Cevap 6: Osman Zeki Canıtez isimli FETÖ soruşturmaları başladıktan sonra ABD’ye kaçan bir Bankalar yeminli murakıbı var. Bu meseleler daha Türkiye’de gündeme gelmeden bir yıl önce bu kişiye bu konuda çalışması için özel görev verilmiş. Suç üretmek için yapılmış bir işbirliği var ortada. O günlerde FETÖ’nün İngilizce yayın organı Todays Zaman’da Halkbank aleyhine bir sürü haberler çıktı. O haberlerin hangi amaçla yaptırıldığı bugün daha iyi anlaşılıyor.

Soru 7: Peki, bu durumda ABD’nin asıl derdi ne? Neden böyle bir tablo çıktı?

Cevap 7: Mesele, İran’la ticaret yaparken neden benim paramı değil de kendi paranı kullandın meselesi. ABD, uluslararası alanda doların hakimiyetine zarar verecek, bu düzene çomak sokacak bir şey görmek istemiyor. O nedenle ambargoyu delecek herhangi bir işlemimiz olmadığı halde, buradan suç üretmeye çalışıyor. İkincisi de 40 milyar dolara yakın tutarı olan bir ticaretten söz ediyoruz. Bu ticaretin parası, dolar olarak değil, Türk parası cinsinden Türkiye’de kaldı.
Bir anlamda Türkiye’nin dolara olan ihtiyacı azalmış oldu.

Başta aktardığım New York Savcılığı’nın açıklaması, bu son soruya verilen yanıtla örtüşüyor.

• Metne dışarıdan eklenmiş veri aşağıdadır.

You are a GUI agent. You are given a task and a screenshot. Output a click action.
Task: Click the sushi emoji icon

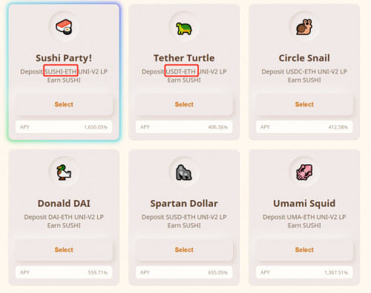point(64,27)
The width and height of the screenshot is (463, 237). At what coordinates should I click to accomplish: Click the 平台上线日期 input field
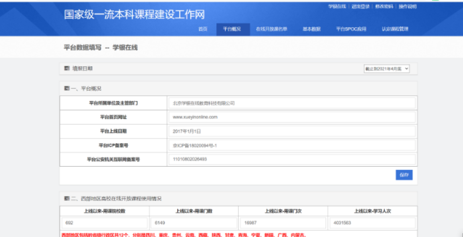point(292,131)
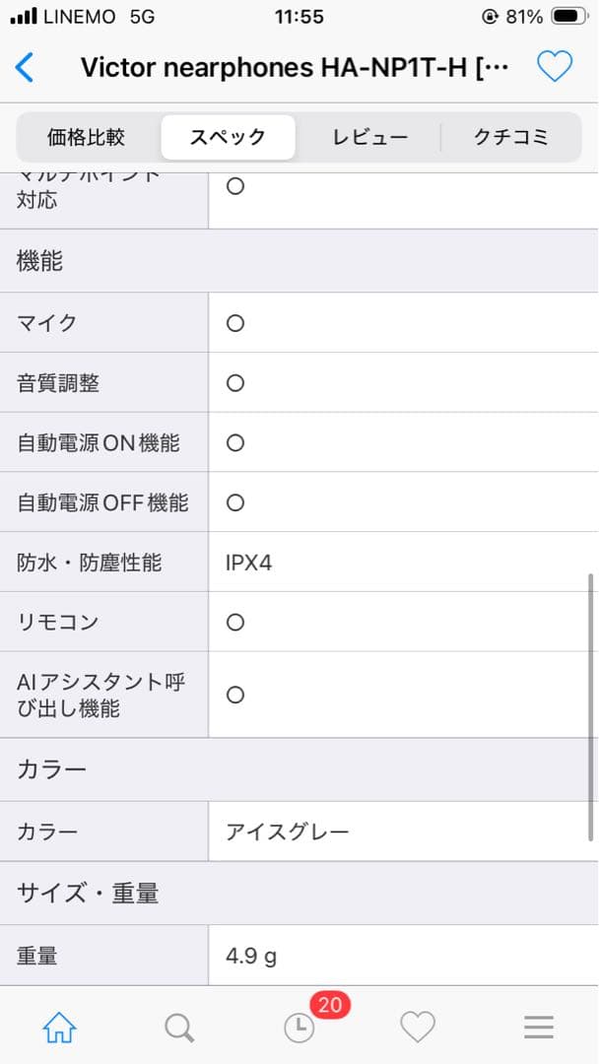Open browsing history with the clock icon
This screenshot has width=599, height=1064.
(300, 1027)
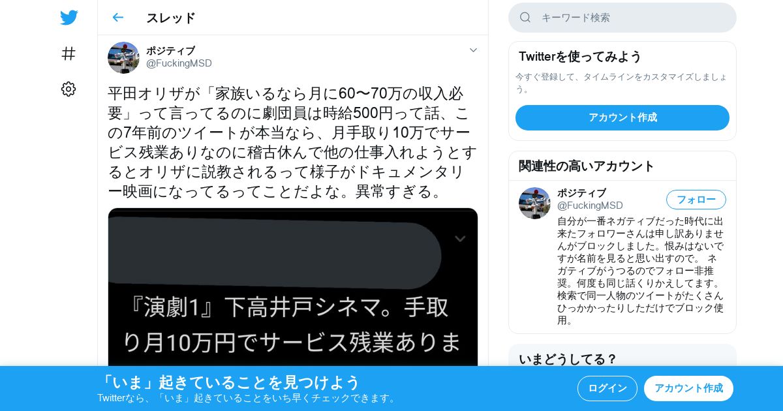Click アカウント作成 in the bottom banner
The width and height of the screenshot is (783, 411).
[x=688, y=388]
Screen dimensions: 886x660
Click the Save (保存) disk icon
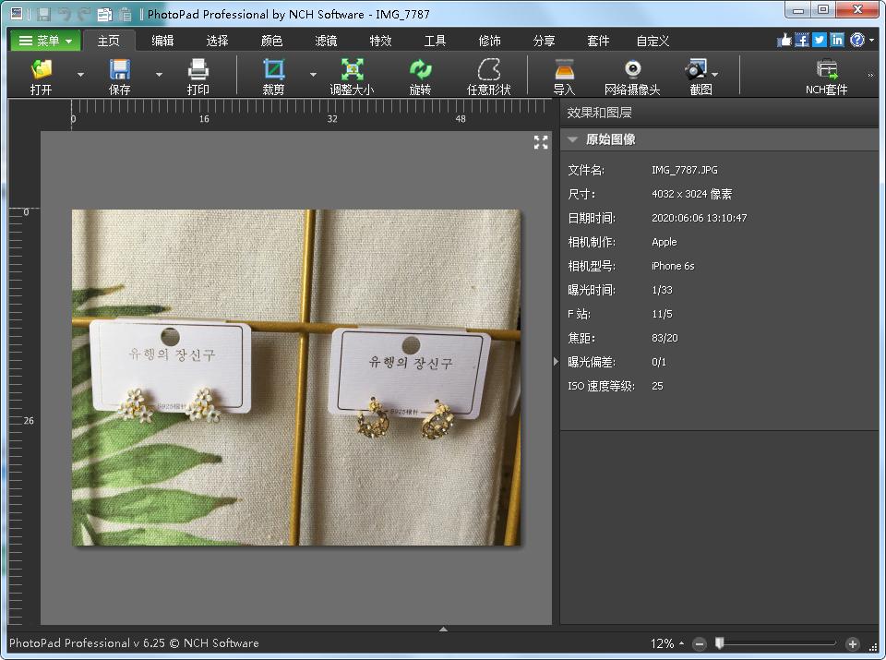120,70

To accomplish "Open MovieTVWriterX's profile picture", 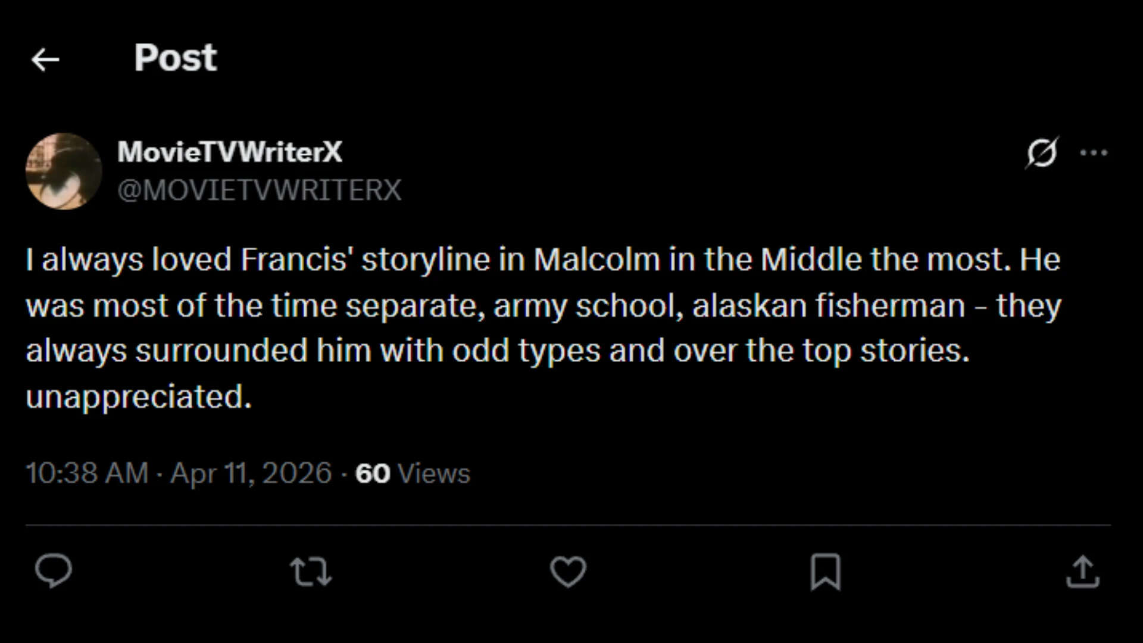I will pos(64,171).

Bu durumda, Halkbank da, İran’la ticarette siyasi inisiyatif alan hükümet de aslında,
“Sen neden benim paramı kullanmadan bu işleri yaptın
” suçlamasına muhatap olmuş oluyor.

İyi de hukuk, adalet bunun neresinde kalıyor?

  • Düzeltme notu
  • Geçen çarşamba günkü yazımda, Anayasanın 67. maddesi son fıkrasına göre seçim kanununda bir değişiklik yapılırsa ilk seçimin bir yıl sonra yapılacağını söylemiştim. Meğer son anayasa değişikliğinde kanunun 17. maddesine konan geçici madde ile Anayasanın bu hükmünün dikkate alınmayacağı karara bağlanmış. Yani istenirse, 2018’de de erken seçim yapılabilir.
  • O yazıda görüşüne başvurduğum AK Parti Afyonkarahisar Milletvekili Ali Özkaya mesaj attı, dikkatimden kaçmış dedi. Benim de dikkatimden kaçmış. Düzeltir okuyucularımdan özür dilerim.